Суенита . А овцы наши колхозные?! Дядя Филя!
Ход диалога начинает ускоряться и ускоряется все более.
Вершков (поспешно, задыхаясь горлом) . Ты слушай меня, Суенита Ивановна… Я как общественность, я от лица всех самых ударных и сознательных… Ты только слушай меня: я тебе наговорю реально, убедительно в высшей степени – тут бантик был…
Суенита . Какой бантик такой? Говори мне скоро!
Вершков . Я тебе говорю сокращенно, арифметически, вроде Совнаркома и Цекубу: бе-а-не-те-ке – белогвардеец-антиколхозник! Федор Кирилыч Ашурков, – бантик! Ты его еще раскулачивала перед второй большевистской, а он теперь явился…
Суенита . Ты убил его?
Вершков . Нипочем! Это он меня треснул трижды по горбушке, а Антошку они сапогами мяли, кирпичами по сознанию в голову били, – но ведь кирпичи-то мягкие, они же без обжига, они саманные, и Антошка воскрес без ущерба…
Суенита . В голову по сознанию?! А вы что здесь сознавали тогда?
Вершков . А мы сознавать не поспевали, Суенита Ивановна, – их цельных семеро бантиков было! Они из темной степи пришли, а у берега наш колхозный корабль рыбачий стоял – "Дальний свет". Тут же мы с Антошкой находились – весь гурт гнали купать от паразитов, всю сумму нашего имущества, а прочий народ бродячий колодезь рыл вдалеке – не видать и не слыхать!..
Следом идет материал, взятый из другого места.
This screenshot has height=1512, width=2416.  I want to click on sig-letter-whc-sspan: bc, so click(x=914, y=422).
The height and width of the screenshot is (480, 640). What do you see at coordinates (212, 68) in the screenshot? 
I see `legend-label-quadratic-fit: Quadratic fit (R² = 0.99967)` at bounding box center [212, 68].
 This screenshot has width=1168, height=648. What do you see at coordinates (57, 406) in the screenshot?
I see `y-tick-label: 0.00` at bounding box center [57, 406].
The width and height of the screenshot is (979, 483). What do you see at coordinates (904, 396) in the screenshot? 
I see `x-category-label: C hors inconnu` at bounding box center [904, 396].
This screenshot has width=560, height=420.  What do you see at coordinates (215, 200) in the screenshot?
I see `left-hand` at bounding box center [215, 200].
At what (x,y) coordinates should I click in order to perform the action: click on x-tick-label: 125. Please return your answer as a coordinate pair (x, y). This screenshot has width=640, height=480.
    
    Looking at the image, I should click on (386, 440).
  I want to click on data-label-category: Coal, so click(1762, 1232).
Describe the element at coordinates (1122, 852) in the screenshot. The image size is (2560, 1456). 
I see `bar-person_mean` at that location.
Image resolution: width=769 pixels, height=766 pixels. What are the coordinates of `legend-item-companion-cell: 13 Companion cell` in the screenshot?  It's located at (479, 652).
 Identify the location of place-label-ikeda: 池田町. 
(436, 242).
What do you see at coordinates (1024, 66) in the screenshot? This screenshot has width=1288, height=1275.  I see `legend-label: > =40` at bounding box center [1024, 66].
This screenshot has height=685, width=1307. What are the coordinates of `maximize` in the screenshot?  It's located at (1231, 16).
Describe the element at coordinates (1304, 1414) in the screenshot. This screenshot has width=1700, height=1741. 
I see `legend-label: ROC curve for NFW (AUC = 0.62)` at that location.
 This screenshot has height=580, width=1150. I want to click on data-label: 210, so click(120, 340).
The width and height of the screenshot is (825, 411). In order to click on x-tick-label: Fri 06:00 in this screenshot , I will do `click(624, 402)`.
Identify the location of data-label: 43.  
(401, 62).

Суенита . Ну скорее! Ты говоришь так долго, как будто молчишь!
Вершков . Они гурт наш овечий на корабль колхозный загнали, – один баран только остался, а избушку живьем на берег уволокли, вместе с оконными стеклами, и на баркас погрузили, а потом уехали в испуге на парусе… Случилось ужасное явленье упущения!
Суенита . А солонина, а хлеб где наш общий, который в мешках залатанных лежал? Говори мне враз!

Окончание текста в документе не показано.